I'm writing a custom editor that I want to edit TextAsset contents. What I have right now is a reference to a TextAsset, and what I would love to do is edit textAsset.text, and then call EditorUtility.SetDirty(textAsset) to write the changes to disk. Unfortunately, testAsset.text is readonly. I can't figure out a way to convert from a TextAsset to a system file path, either. Does anyone know how to do this? Any way that I could figure out the local file path of an object selected in the Project panel would be helpful as well.
I was not 100% clear if you were talking about editing the text asset from inside the editor or not. The below information is for modifying files on a run-time build (I did see that your tags included the editor)...

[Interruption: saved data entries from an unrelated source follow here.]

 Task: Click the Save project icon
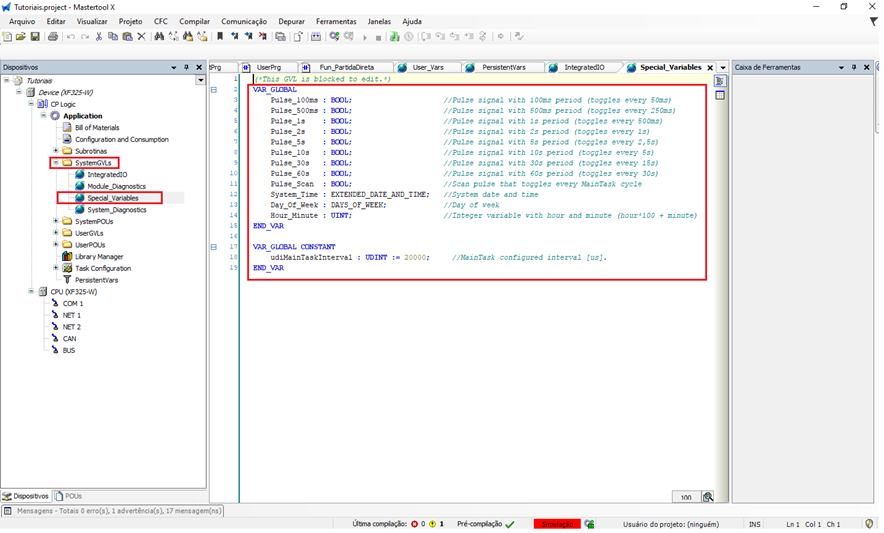pyautogui.click(x=36, y=37)
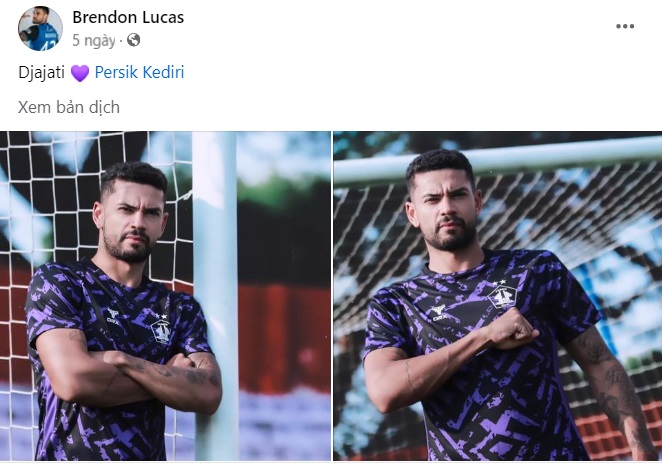Click DRX brand logo in right photo
The width and height of the screenshot is (662, 467).
[x=440, y=313]
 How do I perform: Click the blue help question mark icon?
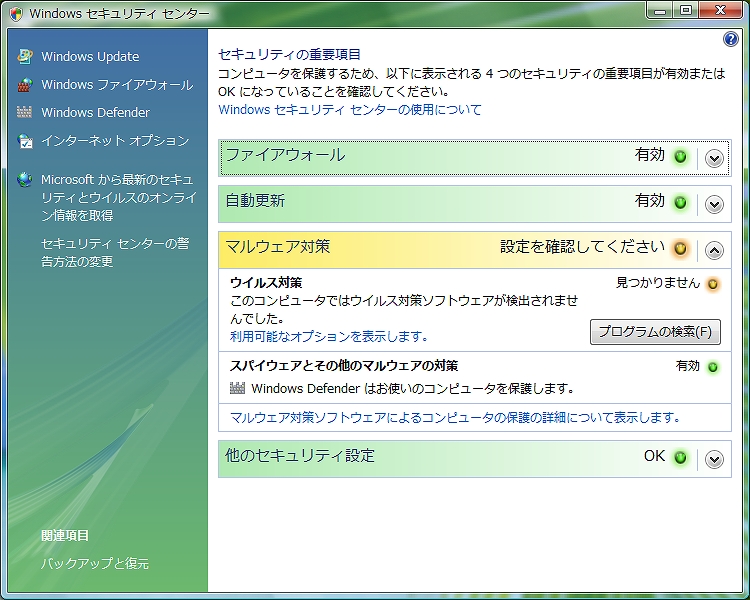(x=730, y=40)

As far as I know the TextAssets are compiled into the same assets files as your other content; which means once the application is deployed it would be compiled into something that looks like this "sharedassets0.assets". There would be no easy way to change the text asset directly without some clever file manipulation.
An easier option would be to maybe store your text assets in another directory local to your project and instead of visually linking them up as assets you would just use the .NET IO API to load the text dynamically and then you could easily save any text changes you needed back to that file. This solution would prevent you from visibly linking them in the editor, but if you needed to assign them in the editor the easiest way would be to just have a string field where you put the file name for the text file and then your application would use that filename when loading your file from code.
For Unity 2022.3, you’ll need a workaround, for example:
public static class TextAssetExtension
{
public static void SetDataInEditor(this TextAsset textAsset, byte[] data)
{
if (textAsset == null)
{
Debug.LogError("TextAsset is null");
return;
}
if (data == null)
{
Debug.LogError("Data is null");
return;
}
var so = new SerializedObject(textAsset);
var bytesProp = so.FindProperty("m_Script"); // internal byte[] of TextAsset
if (bytesProp is not { isArray: true })
{
Debug.LogError("Failed to find m_Script property on TextAsset");
return;
}
// adjust array size
bytesProp.arraySize = data.Length;
// write one byte at a time
for (var i = 0; i < data.Length; ++i)
{
bytesProp.GetArrayElementAtIndex(i).intValue = (sbyte)data[i];
}
so.ApplyModifiedProperties();
}
}
In some situations, you may not want to create a new file just to generate a TextAsset. For example, when writing a ScriptedImporter, you cannot modify the original imported asset file. If you want the import result to include a TextAsset, you need to construct one that does not correspond to a physical file.
Including a TextAsset in the import result has clear benefits compared to embedding raw byte[] data:
TextAsset is read‑only and provides the GetData API, which returns a NativeArray. This allows direct access to the underlying data with fewer memory allocations during loading.